Energy and Environment Reporting for Texas

Now Read This: StateImpact Texas Top 5

Photo by Jeff Heimsath/StateImpact Texas

Billy Mann says he can survive one year without a crop, but worries about the effect it will have on the many businesses that rely on rice farming

There was a lot of action on the state level in the last week, with the Supreme Court of Texas reinforcing an earlier opinion that sides with landowners fighting claims of eminent domain by pipeline companies on their land. We also analyzed another recent decision by the Court on groundwater, and looked at the past and future of the current Texas drought. In case you missed them, here are the top five stories from StateImpact Texas in the last week:

  1. Farmer’s Restraining Order Against Keystone XL Pipeline Reinstated: Just a week ago, a temporary restraining order taken out by a farmer in northeast Texas against the company building the Keystone XL pipeline was dissolved. But late on Friday this week, that restraining order was reinstated by an appellate court.
  2. Taking a Deeper Look at the Texas Supreme Court’s Ruling on Water: Timing is everything, and the Texas Supreme Court’s recent decision on groundwater rights is no exception. After two years of nail-biting and speculation by land owners, conservationists, policy experts and a small army of lawyers, the ruling came down on a Friday afternoon.
  3. After Water is Cut Off, Texas Rice Farmers Say They Still Have a Future: Many rice farmers across southeast Texas have to face a sobering reality: for the first time in history, they will not have water for their crops.
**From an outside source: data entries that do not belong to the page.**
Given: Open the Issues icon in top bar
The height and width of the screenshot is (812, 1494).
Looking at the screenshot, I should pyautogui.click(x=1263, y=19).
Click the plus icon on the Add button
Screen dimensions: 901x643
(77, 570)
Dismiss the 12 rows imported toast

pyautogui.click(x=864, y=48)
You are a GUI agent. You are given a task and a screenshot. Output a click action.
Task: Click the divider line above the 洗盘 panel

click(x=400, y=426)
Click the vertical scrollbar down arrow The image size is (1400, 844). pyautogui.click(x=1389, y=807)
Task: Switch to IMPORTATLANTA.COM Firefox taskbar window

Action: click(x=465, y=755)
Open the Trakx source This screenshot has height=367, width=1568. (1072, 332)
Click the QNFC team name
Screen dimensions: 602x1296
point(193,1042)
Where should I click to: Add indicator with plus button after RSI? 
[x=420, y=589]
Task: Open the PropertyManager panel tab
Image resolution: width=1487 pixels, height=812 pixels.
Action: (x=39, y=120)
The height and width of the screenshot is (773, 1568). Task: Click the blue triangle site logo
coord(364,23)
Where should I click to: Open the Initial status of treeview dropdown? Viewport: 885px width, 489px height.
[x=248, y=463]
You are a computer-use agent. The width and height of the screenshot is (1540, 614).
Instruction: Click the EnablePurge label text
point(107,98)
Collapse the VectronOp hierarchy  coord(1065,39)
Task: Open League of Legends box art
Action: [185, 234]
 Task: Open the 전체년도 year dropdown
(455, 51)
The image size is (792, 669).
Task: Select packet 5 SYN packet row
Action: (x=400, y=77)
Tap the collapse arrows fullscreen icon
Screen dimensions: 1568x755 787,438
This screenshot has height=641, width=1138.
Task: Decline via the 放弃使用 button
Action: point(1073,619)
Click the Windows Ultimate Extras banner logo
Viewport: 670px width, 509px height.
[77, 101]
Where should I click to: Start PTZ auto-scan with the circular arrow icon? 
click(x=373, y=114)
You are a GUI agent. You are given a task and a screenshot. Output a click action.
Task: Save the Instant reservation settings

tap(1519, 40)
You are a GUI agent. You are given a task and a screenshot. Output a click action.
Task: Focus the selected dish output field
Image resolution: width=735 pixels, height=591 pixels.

What happens next?
  4. The Texas Drought: How We Got Here, and Where We’re Going:  A new report gives us the opportunity to look at some of the science behind the drought that affected every Texan, and what may lie ahead in the future.
  5. Texas Supreme Court Reinforces Denbury Decision, Favors Landowners:  The Court released an updated opinion in the Texas Rice Land Partners v. Denbury Green Pipeline-Texas case that could have big implications for the oil and gas industry and private landowners in Texas.